* What to work on *
Rewrite all of the records below, substituting "Where do I click to" for each occurrence of "Where should I click to" and leaving everything else unchanged.

- - - -

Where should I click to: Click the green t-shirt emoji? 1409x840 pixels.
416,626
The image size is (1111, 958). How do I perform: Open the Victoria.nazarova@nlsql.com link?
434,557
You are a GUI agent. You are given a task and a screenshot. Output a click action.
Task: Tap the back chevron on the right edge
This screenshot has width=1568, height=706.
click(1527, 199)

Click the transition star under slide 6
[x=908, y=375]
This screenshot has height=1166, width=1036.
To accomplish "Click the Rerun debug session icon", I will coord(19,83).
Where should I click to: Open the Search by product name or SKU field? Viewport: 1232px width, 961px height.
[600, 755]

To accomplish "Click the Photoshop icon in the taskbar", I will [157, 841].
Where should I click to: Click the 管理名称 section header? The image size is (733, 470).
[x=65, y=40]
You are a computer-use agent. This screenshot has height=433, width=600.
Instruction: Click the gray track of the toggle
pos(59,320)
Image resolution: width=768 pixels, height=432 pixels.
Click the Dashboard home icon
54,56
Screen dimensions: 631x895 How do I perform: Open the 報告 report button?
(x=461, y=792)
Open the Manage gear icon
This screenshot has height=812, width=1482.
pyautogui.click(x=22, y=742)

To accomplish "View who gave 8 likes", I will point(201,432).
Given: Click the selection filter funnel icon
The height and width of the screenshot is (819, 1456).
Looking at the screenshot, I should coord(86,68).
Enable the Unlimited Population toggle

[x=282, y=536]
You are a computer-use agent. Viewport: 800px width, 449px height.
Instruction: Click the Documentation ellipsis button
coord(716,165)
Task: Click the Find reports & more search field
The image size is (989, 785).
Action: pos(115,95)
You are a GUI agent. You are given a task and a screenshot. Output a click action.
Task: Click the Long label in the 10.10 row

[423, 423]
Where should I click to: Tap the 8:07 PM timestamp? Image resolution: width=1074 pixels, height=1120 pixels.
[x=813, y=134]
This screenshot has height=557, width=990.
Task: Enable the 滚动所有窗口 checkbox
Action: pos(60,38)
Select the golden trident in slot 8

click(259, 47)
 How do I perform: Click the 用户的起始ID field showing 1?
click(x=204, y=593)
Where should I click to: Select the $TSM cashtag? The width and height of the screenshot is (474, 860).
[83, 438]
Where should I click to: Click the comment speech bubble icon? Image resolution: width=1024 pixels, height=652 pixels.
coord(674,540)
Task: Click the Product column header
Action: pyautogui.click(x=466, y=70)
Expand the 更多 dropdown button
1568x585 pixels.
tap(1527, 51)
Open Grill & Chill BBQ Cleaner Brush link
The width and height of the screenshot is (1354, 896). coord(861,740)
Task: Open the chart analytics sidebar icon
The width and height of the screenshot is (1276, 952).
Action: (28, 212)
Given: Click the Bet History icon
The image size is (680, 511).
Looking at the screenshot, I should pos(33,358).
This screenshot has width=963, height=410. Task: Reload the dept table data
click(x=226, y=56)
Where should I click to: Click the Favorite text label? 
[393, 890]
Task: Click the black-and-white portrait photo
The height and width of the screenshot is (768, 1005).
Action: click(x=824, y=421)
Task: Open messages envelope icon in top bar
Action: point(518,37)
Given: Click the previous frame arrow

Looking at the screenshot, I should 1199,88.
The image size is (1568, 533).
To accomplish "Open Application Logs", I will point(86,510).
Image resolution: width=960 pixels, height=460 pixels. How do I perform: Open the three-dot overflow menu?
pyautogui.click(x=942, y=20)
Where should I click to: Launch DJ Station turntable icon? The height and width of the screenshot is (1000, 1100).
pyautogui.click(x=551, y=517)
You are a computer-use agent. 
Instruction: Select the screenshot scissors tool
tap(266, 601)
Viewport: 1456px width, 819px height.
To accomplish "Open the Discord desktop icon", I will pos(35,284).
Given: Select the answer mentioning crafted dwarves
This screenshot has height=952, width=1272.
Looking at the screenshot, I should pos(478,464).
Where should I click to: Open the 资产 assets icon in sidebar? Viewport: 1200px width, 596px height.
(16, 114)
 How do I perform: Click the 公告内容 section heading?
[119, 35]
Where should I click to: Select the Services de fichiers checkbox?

- - - -

* Answer to this problem *
Where do I click to: Click the green t-shirt emoji? 1409x840 pixels.
416,626
The image size is (1111, 958). How do I perform: Open the Victoria.nazarova@nlsql.com link?
434,557
You are a GUI agent. You are given a task and a screenshot. Output a click action.
Task: Tap the back chevron on the right edge
This screenshot has width=1568, height=706.
click(1527, 199)

Click the transition star under slide 6
[x=908, y=375]
This screenshot has height=1166, width=1036.
To accomplish "Click the Rerun debug session icon", I will coord(19,83).
Where do I click to: Open the Search by product name or SKU field? Viewport: 1232px width, 961px height.
[600, 755]

To accomplish "Click the Photoshop icon in the taskbar", I will [157, 841].
Where do I click to: Click the 管理名称 section header? The image size is (733, 470).
[x=65, y=40]
You are a computer-use agent. This screenshot has height=433, width=600.
Instruction: Click the gray track of the toggle
pos(59,320)
Image resolution: width=768 pixels, height=432 pixels.
Click the Dashboard home icon
54,56
Screen dimensions: 631x895 How do I perform: Open the 報告 report button?
(x=461, y=792)
Open the Manage gear icon
This screenshot has height=812, width=1482.
pyautogui.click(x=22, y=742)

To accomplish "View who gave 8 likes", I will point(201,432).
Given: Click the selection filter funnel icon
The height and width of the screenshot is (819, 1456).
Looking at the screenshot, I should coord(86,68).
Enable the Unlimited Population toggle

[x=282, y=536]
You are a computer-use agent. Viewport: 800px width, 449px height.
Instruction: Click the Documentation ellipsis button
coord(716,165)
Task: Click the Find reports & more search field
The image size is (989, 785).
Action: pos(115,95)
You are a GUI agent. You are given a task and a screenshot. Output a click action.
Task: Click the Long label in the 10.10 row

[423, 423]
Where do I click to: Tap the 8:07 PM timestamp? Image resolution: width=1074 pixels, height=1120 pixels.
[x=813, y=134]
This screenshot has height=557, width=990.
Task: Enable the 滚动所有窗口 checkbox
Action: pos(60,38)
Select the golden trident in slot 8

click(259, 47)
 How do I perform: Click the 用户的起始ID field showing 1?
click(x=204, y=593)
Where do I click to: Select the $TSM cashtag? The width and height of the screenshot is (474, 860).
[83, 438]
Where do I click to: Click the comment speech bubble icon? Image resolution: width=1024 pixels, height=652 pixels.
coord(674,540)
Task: Click the Product column header
Action: pyautogui.click(x=466, y=70)
Expand the 更多 dropdown button
1568x585 pixels.
tap(1527, 51)
Open Grill & Chill BBQ Cleaner Brush link
The width and height of the screenshot is (1354, 896). coord(861,740)
Task: Open the chart analytics sidebar icon
The width and height of the screenshot is (1276, 952).
Action: (28, 212)
Given: Click the Bet History icon
The image size is (680, 511).
Looking at the screenshot, I should pos(33,358).
This screenshot has width=963, height=410. Task: Reload the dept table data
click(x=226, y=56)
Where do I click to: Click the Favorite text label? 
[393, 890]
Task: Click the black-and-white portrait photo
The height and width of the screenshot is (768, 1005).
Action: click(x=824, y=421)
Task: Open messages envelope icon in top bar
Action: point(518,37)
Given: Click the previous frame arrow

Looking at the screenshot, I should 1199,88.
The image size is (1568, 533).
To accomplish "Open Application Logs", I will point(86,510).
Image resolution: width=960 pixels, height=460 pixels. How do I perform: Open the three-dot overflow menu?
pyautogui.click(x=942, y=20)
Where do I click to: Launch DJ Station turntable icon? The height and width of the screenshot is (1000, 1100).
pyautogui.click(x=551, y=517)
You are a computer-use agent. 
Instruction: Select the screenshot scissors tool
tap(266, 601)
Viewport: 1456px width, 819px height.
To accomplish "Open the Discord desktop icon", I will pos(35,284).
Given: Select the answer mentioning crafted dwarves
This screenshot has height=952, width=1272.
Looking at the screenshot, I should pos(478,464).
Where do I click to: Open the 资产 assets icon in sidebar? Viewport: 1200px width, 596px height.
(16, 114)
 How do I perform: Click the 公告内容 section heading?
[119, 35]
Where do I click to: Select the Services de fichiers checkbox?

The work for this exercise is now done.